Menstrual and Reproductive Factors Early menarche (age <12 years), a short interval between cycles and heavy menstrual flow have been consistently shown to be associated with an increased risk of endometriosis. This is related to increased exposure to menstrual efflux, strongly supporting Sampson’s theory.
Dysmenorrhoea has a very strong link with endometriosis. Up to 50% of adolescent girls with severe dysmenorrhoea are diagnosed with endometriosis. Dysmenorrhoea may well be considered a symptom of the disease. An alternative explanation, that dysmenorrhoea is likely to be associated with some degree of outflow obstruction and a higher propensity to retrograde menstruation, potentially allows dysmenorrhoea to be classed as an independent risk factor for the development of endometriosis.
Association with parity is more complex, as infertility may be either a consequence or cause of the disease. An inverse association of endometriosis with parity is well established. Pregnancy and lactation are associated with a period of amenorrhoea, reducing exposure to menstrual endometrium. High progesterone levels present in pregnancy inhibit the establishment and growth of endometriotic deposits.
Race, Ethnicity and Social Class There is a non-validated clinical impression that endometriosis may vary with race, with black women having a lower rate of endometriosis and South-East Asian women having a higher rate than Caucasian women. A higher frequency of endometriosis is reported among women of higher social class.
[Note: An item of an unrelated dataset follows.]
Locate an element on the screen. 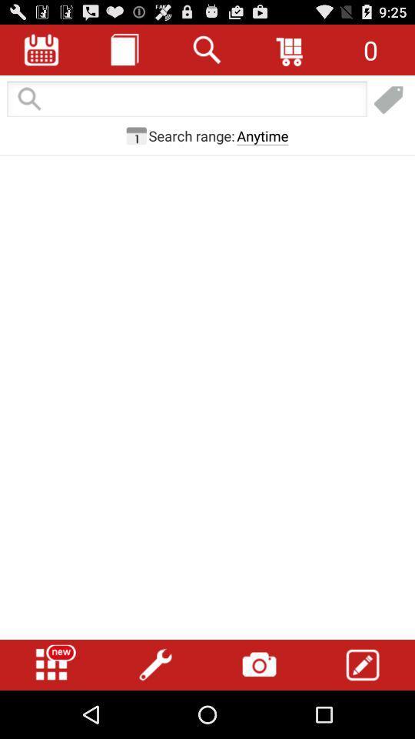  make a note is located at coordinates (363, 664). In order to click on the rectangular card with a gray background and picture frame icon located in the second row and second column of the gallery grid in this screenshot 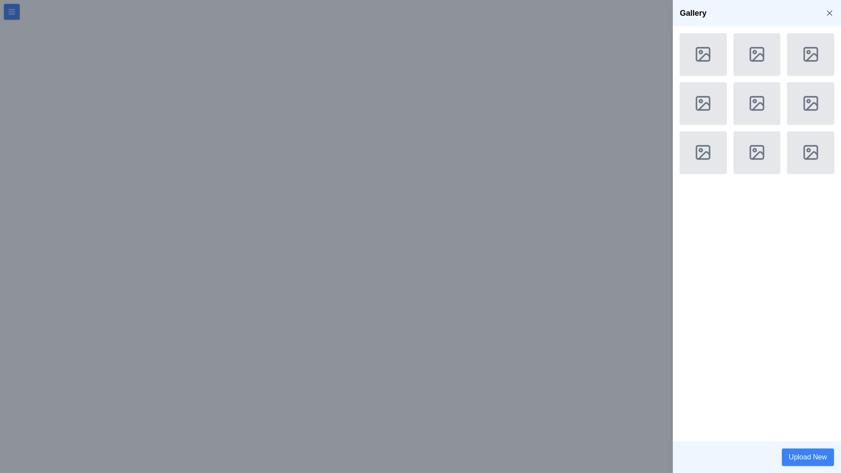, I will do `click(757, 103)`.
This may be influenced by diagnostic bias resulting from increased health awareness and better access to health care.
Smoking, Diet and Lifestyle Factors There is some evidence that smoking has a protective effect on endometriosis due to its anti-oestrogenic effect. Smoke compounds impair oestradiol and progesterone synthesis. Smoking, on the other hand, is proinflammatory and can trigger inflammation associated with endometriosis. A meta-analysis of 38 studies did not support any link between smoking and the risk of endometriosis . Moderate alcohol consumption has been found to increase the risk of endometriosis. This effect is mediated through an increase in oestrogen levels secondary to increased aromatase activity or the impact of alcohol on release of luteinising hormone (LH) from the pituitary. A recent meta-analysis demonstrated a 1.2 times higher risk of endometriosis in women with regular alcohol intake compared to those who did not consume alcohol, with evidence supporting an argument for a dose-dependent relationship . Data on the link between caffeine and endometriosis are insufficient. Caffeine inhibits aromatase, thereby reducing conversion of androgens to oestrogen. A protective effect of caffeine on endometriosis risk has not yet been confirmed.
Regular exercise or physical activity confers a protective effect on endometriosis by decreasing oestrogen production, reducing the levels of bioavailable oestrogen by an increase in levels of serum hormone binding globulin (SHBG) and increasing systemic levels of anti-inflammatory cytokines. The positive effect of exercise on the reduced risk of endometriosis has been noted in a number of studies, although bias introduced through study design and selection of controls limits definitive interpretation.
Constitutional and Genetic Factors A literature review identified a modest, inverse relationship between adult BMI and risk of endometriosis. Likewise, taller women have higher follicular phase oestradiol and thereby a higher incidence of endometriosis.
Familial aggregation of endometriosis has been noted in population-based samples and twin studies. An up to six-fold increase in the risk of endometriosis is noted in the first-degree relatives of affected women with a polygenic pattern of inheritance. A strong familial tendency in non-human primates lends further support for a genetic predisposition.